HM Government have awarded start up Seaborne Freight Ltd a £14m contract to launch a new RoRo service from Ramsgate to Ostend on the 1st of April 2019. No, it is not an April Fools. Chris Grayling has told Channel 4 that the Government carried out extensive due diligence on the company, its plans and its directors. Hmmm - really Chris. Well did you know that..........
For the record, we were the first to understand that Ben Sharp was John Sharp, using our DD experience. And that he had been involved in a liquidation owing HMRC £1m plus. We were also the first the tie other liquidations to other Seaborne directors. Both The Times and The FT rang us to get this information, which we gave them on the strict understanding that we would get credit for our work in the articles. Both papers reneged on this agreement. At a time when we are launching a new equity CF information service to promote the truth and honesty in this sector, this kind of shoddy backhanded behaviour is shocking.
1. Ben Sharp, quoted as the CEO, has never run a successful company let alone one in shipping. His LI page claims he is currently CEO of Mercator International. This company was forced to close by HMRC back in 2016, having filed a balance sheet £1.4m in the red for YE March 2013. 3 other Mercator companies were also closed. His name at CH is not Ben Sharp but John Edmund Paul Sharp. The total disregard for any attempt to present real accounts with notes doesnt bode well for Graylings KPIs when ot comes to issuing the £1.4m - another claim he made to Cathy Newman. Anyone capable of presenting accounts like this in 2013 is simply not interested in doing things properly. Something most people will recognise as a fact when they know that the new Seaborne copied its Articles from a takeaway company.
2. Sharp is also a director of Albany Shipping which does very little and is technically insolvent. Two other Seaborne directors are also directors of Albany.
3. Other Seaborne directors, are currently involved with the liquidation of Litigation Protection where debts exceeding £500k are also owed to HMRC and the liquidation of Access to Justice 2000, completed in 2014.

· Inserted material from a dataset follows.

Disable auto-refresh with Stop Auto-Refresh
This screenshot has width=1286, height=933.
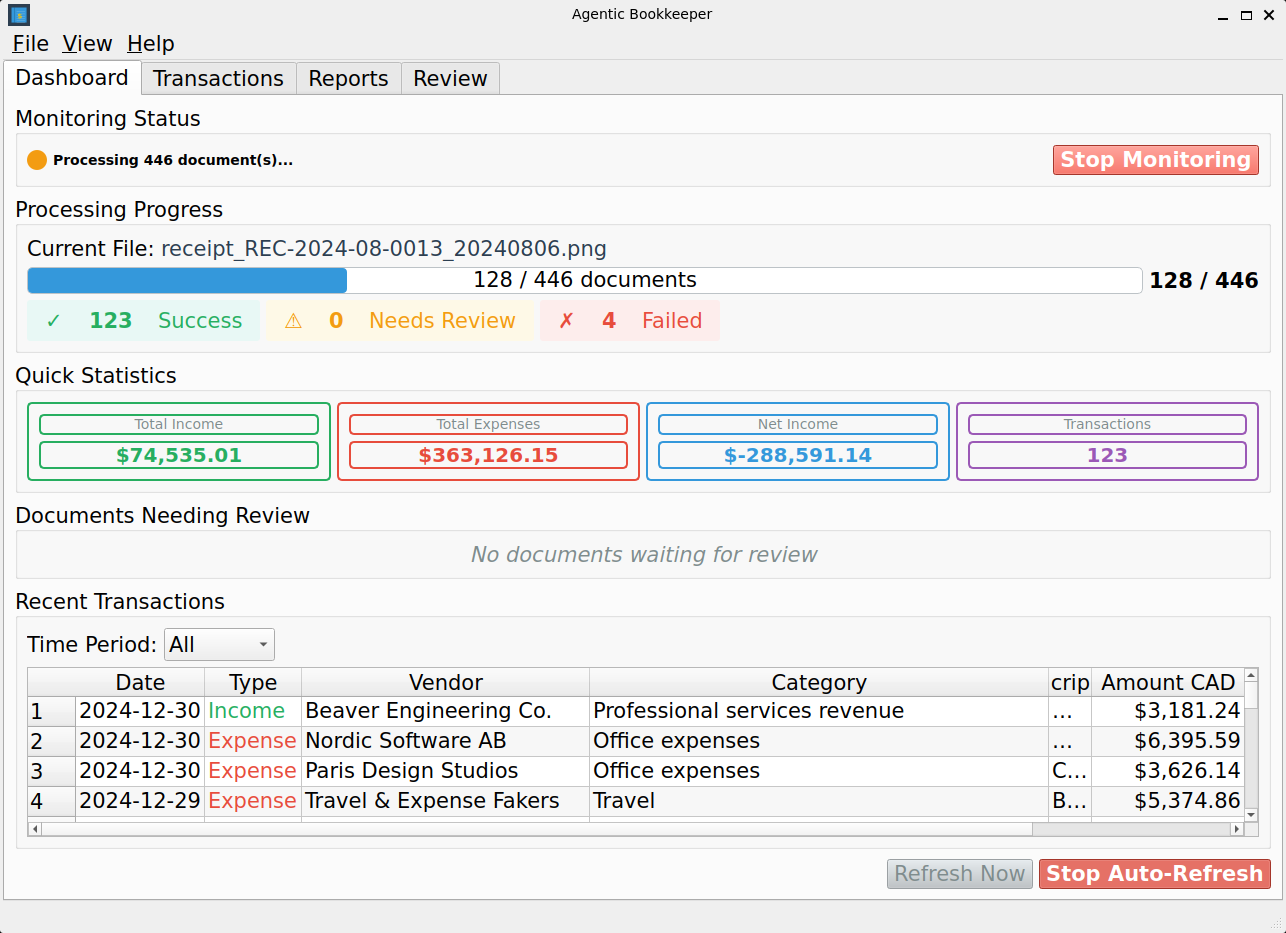1154,873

4. We couldnt find any other shipping experience save for the so far dormant shipping company Myferry.
This is not exactly the sort of picture painted by Grayling, who claims he has every confidence in Seabourne being able to launch a new service from a port that currently runs no ferry service and will need substantial dredging and infrastructure works before the service starts in less than 3 months . What DD did he really carry out?
Due Diligence is an art and its seems clear Grayling and his team do not have this skill set. We do. That's why we are able to get investors in one of highest risk sectors, the real information so you can make an informed decision.
Finally who in their right mind would award a new piece of vital infrastructure in a national crisis to a start up with so little shipping experience, when they have to launch a new service in 3 months - a service which has no time to iron out any wrinkles. Well clearly only a total idiot.
Did the bbc and the times copy from you without attribution?
ReplyDeleteThe Times phoned me twice yesterday to get the facts and promised to credit me but have not. FT also phoned today to do the same and have promised a credit - will have to see!!
ReplyDeleteThe coup de grace would be finding a link between Mr Sharp and those who awarded the tender...
ReplyDeleteWell yes if there was one but I dont think there is. My guess is no one else tendered. There have been a few 'stories' flying about on a new director being a peer and some connection to JCB but that is all fake news. We dont do fake news here.